Fau's Ca-Ai makes AI smarter by cleaning up bad data before learning

Machine Learning


Smarter AI, AI


In the world of machine learning and artificial intelligence, clean data is everything. Even examples with a few false labels known as label noise can derail the performance of the model, especially the Support Vector Machine (SVM), which rely on some important data points to make decisions.

SVMS is a widely used machine learning algorithm that applies to everything from image and speech recognition to medical diagnosis and text classification. These models work by finding boundaries that best separate data from different categories. They rely on a small but important subset of training data known as support vectors to determine this boundary.
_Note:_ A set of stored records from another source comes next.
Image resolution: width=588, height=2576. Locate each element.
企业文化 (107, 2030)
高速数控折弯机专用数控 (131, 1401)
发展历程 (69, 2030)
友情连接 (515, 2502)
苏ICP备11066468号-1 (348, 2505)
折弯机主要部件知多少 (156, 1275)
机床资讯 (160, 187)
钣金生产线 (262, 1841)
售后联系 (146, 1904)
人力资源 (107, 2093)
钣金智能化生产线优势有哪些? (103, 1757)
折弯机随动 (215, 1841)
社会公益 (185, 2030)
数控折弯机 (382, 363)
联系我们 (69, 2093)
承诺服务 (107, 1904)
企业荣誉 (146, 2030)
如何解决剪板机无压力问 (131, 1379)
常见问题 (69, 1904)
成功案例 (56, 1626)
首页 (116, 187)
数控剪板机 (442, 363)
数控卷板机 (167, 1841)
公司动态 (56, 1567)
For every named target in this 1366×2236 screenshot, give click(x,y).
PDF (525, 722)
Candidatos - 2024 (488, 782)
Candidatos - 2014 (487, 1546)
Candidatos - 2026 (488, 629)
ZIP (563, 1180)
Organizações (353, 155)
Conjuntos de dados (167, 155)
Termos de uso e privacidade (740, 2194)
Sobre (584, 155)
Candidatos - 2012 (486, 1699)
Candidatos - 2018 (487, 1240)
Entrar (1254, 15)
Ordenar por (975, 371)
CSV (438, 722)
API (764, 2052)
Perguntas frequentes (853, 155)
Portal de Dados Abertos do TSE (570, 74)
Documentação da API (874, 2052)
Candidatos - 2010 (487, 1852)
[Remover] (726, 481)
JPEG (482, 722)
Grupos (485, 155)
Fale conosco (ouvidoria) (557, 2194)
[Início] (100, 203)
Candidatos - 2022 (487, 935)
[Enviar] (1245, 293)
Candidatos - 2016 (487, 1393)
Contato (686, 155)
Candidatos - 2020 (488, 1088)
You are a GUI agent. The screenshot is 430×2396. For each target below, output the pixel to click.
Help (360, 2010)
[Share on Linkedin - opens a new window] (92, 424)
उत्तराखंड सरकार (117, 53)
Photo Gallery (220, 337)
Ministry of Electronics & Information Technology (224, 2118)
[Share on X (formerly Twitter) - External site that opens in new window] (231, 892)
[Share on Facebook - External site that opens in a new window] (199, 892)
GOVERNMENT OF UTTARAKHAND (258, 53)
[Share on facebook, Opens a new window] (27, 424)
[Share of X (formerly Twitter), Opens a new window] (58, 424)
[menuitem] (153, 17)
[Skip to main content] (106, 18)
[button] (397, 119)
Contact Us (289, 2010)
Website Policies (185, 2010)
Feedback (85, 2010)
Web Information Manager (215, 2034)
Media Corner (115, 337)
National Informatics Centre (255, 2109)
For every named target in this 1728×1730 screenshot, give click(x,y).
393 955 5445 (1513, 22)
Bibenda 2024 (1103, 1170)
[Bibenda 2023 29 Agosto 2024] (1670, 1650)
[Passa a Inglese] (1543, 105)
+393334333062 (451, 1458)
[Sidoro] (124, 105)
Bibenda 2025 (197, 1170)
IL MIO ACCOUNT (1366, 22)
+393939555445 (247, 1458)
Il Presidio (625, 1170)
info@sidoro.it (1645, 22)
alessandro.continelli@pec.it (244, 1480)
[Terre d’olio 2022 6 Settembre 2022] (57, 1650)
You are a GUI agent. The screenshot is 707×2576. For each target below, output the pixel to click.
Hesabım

If these few examples are incorrectly labeled, the resultant decision boundaries are flawed and the performance of the actual data will be degraded.

Now, a team of researchers from Florida Atlantic University and collaborators' Center for Connected Atonomy and Artificial Intelligence (CA-AI) within the University of Engineering and Computer Science has developed an innovative method to automatically detect and remove failed labels before the model is trained. Before AI begins learning, researchers use mathematical techniques to clean the data, looking for strange or unusual examples that don't suit them at all. These “outliers” are removed or flagged to ensure that AI gets high quality information from the start.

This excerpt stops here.